Ainsi, le genre du III, s’il est relativement nouveau, s’explique surtout par une connivence entre des développeurs désireux d’offrir une œuvre très personnelle, loin des carcans financiers des gros éditeurs, et l’explosion du marché du jeu indé sur la dernière décennie.
À savoir :
- Ancestors: The Humankind Odyssey a été créé par Patrice Désilets, un ancien de chez Ubisoft connu pour son travail sur le premier Prince of Persia.
Jeux AAA+ – La ruée vers les micro-transactions
Un terme sans doute surprenant pour bon nombre d’entre vous, mais qui commence à se faire une certaine place, du moins dans les coulisses des studios, et qui désigne tout simplement les jeux qui génèrent l’essentiel de leur revenus après la vente du produit en lui-même. En d’autres termes, les jeux AAA+ sont ceux qui font leur beurre grâce aux micro-transactions et autres contenus additionnels.
Poussés par un désir de rentabilité toujours plus important, les éditeurs se sont penchés ces dernières années sur des modèles de revenus alternatifs où les joueurs continuent à contribuer aux revenus après l’achat initial, via des modèles premium, des DLC, des pass en ligne et d’autres formes d’abonnement. Au milieu des années 2010, les grands éditeurs ont commencé à se concentrer sur les jeux conçus pour avoir une véritable plus-value en termes de revenus provenant des consommateurs individuels.

## Données fournies
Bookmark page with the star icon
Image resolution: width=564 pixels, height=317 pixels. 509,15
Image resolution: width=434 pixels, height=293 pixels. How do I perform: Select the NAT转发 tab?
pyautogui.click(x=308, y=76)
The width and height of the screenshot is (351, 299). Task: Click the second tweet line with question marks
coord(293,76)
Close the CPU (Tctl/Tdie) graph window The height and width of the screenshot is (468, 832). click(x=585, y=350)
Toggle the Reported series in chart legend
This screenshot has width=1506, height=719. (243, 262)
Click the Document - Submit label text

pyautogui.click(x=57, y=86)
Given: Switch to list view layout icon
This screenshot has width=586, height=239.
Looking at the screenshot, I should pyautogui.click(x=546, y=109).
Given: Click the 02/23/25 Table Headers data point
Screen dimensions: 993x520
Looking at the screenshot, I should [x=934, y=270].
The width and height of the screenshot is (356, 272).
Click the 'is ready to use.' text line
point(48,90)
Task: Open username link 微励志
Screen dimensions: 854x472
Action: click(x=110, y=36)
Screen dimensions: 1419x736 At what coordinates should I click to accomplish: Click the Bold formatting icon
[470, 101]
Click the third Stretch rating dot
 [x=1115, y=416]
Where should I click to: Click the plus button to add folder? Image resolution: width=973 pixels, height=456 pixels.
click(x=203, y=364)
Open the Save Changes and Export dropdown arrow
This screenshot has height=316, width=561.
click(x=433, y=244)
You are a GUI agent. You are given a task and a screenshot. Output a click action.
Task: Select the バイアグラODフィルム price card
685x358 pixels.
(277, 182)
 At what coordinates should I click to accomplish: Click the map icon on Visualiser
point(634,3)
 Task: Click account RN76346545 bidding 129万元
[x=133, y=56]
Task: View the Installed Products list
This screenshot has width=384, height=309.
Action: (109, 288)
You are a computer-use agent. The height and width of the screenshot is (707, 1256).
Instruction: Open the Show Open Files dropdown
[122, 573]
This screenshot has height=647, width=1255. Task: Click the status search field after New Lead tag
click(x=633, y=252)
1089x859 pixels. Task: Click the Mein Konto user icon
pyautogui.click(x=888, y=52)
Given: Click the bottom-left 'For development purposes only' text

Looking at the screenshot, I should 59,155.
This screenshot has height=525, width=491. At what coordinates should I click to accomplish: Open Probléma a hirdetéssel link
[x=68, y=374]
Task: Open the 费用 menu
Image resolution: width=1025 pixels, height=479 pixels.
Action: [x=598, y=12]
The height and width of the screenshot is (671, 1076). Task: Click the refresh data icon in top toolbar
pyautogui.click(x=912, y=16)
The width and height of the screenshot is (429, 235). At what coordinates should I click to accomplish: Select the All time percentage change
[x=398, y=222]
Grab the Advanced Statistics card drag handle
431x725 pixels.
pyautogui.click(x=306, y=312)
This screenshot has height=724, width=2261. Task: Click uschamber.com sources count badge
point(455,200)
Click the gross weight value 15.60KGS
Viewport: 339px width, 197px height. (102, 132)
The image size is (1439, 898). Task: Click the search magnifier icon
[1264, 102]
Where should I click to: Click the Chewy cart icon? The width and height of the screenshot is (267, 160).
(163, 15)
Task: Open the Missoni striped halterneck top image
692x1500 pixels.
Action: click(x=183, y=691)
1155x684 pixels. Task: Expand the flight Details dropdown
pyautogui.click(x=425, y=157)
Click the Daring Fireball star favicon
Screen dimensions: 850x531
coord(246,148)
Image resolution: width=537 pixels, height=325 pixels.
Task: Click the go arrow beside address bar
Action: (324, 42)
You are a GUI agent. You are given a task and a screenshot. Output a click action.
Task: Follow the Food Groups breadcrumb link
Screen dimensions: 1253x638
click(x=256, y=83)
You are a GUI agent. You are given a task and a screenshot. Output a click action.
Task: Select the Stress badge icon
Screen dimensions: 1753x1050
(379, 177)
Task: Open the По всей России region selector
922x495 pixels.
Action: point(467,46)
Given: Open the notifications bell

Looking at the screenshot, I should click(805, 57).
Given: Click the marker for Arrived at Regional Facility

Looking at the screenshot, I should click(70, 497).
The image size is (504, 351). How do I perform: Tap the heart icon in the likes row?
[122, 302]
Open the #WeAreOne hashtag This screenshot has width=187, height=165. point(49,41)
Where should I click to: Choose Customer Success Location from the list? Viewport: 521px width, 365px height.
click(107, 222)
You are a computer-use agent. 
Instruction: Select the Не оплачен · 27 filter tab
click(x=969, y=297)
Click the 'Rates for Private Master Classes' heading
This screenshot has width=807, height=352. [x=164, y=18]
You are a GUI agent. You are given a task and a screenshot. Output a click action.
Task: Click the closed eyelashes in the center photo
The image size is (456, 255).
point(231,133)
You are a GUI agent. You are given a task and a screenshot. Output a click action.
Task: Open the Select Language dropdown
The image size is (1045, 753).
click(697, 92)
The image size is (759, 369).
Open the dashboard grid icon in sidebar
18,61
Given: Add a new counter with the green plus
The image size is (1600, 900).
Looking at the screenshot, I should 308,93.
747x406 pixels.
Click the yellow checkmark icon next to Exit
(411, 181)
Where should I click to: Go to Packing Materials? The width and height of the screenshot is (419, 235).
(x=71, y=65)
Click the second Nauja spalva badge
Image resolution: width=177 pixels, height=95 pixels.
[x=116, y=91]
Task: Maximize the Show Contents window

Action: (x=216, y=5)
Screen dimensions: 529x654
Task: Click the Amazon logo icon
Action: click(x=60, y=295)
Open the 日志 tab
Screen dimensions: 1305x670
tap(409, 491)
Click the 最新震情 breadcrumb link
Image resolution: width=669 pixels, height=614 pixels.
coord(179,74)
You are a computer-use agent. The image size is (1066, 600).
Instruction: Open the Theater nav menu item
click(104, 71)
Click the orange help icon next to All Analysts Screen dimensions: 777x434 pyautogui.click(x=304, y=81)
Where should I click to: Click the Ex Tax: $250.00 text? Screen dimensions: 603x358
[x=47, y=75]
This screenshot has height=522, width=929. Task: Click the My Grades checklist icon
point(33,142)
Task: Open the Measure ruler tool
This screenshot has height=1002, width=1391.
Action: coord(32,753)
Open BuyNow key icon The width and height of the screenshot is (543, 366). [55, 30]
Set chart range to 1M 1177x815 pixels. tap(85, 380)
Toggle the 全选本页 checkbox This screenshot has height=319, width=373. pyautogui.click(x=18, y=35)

## Consignes
1) D'après le texte sur les jeux vidéo, qui a créé Ancestors: The Humankind Odyssey ?
2) Transformez en liste à puces le paragraphe du texte sur les jeux vidéo qui commence par « Poussés par un désir de rentabilité », en gardant ses faits principaux.
3) Reprenez le texte sur les jeux vidéo juste après sa dernière phrase et poursuivez-le.

## Réponses par consigne
1) Patrice Désilets, un ancien d'Ubisoft connu pour son travail sur le premier Prince of Persia.

2)
- Les éditeurs, en quête de rentabilité croissante, se sont tournés ces dernières années vers des modèles de revenus alternatifs.
- Dans ces modèles, les joueurs continuent de payer après l'achat initial : modèles premium, DLC, pass en ligne et autres abonnements.
- Au milieu des années 2010, les grands éditeurs ont commencé à privilégier les jeux conçus pour tirer un maximum de revenus de chaque consommateur.

3)
Un système basé en partie sur les modèles mis en place par les MMO des précédentes décennies, et qui est désormais bien présent sur la majorité des gros jeux du secteur (FIFA, Call of Duty, ou encore Destiny). Une mode tellement en vogue ces derniers temps qu’elle a donné naissance à la catégorie des jeux-services. Un genre avec ses règles bien à lui qui a la particularité de garder les joueurs occupés pendant plusieurs années.
Une véritable révolution dans le milieu donc, avec des studios qui pensent désormais leurs jeux sur du long terme (3 à 5 ans), avec pour fiers représentants les Sea of Thieves de Rare, Overwatch chez Blizzard, ou encore le fameux League of Legends de chez Riot.
À savoir :
- Sur l’année 2020, Electronic Arts a réalisé trois fois plus de chiffre d’affaires grâce aux micro-transactions de ses modes Ultimate Team que par la vente de tous ses jeux de sports réunis.
- La marge nette d’un GTA V est passée de 18% pour le jeu en lui-même à 70% pour les micro-transactions liées à sa mutation en jeu-service.
- Les plus gros succès financiers sont aujourd’hui des jeux AAA+ (Fortnite, League of Legends, GTA V et FIFA).
Le modèle AAA des jeux vidéo est-il toujours pertinent ?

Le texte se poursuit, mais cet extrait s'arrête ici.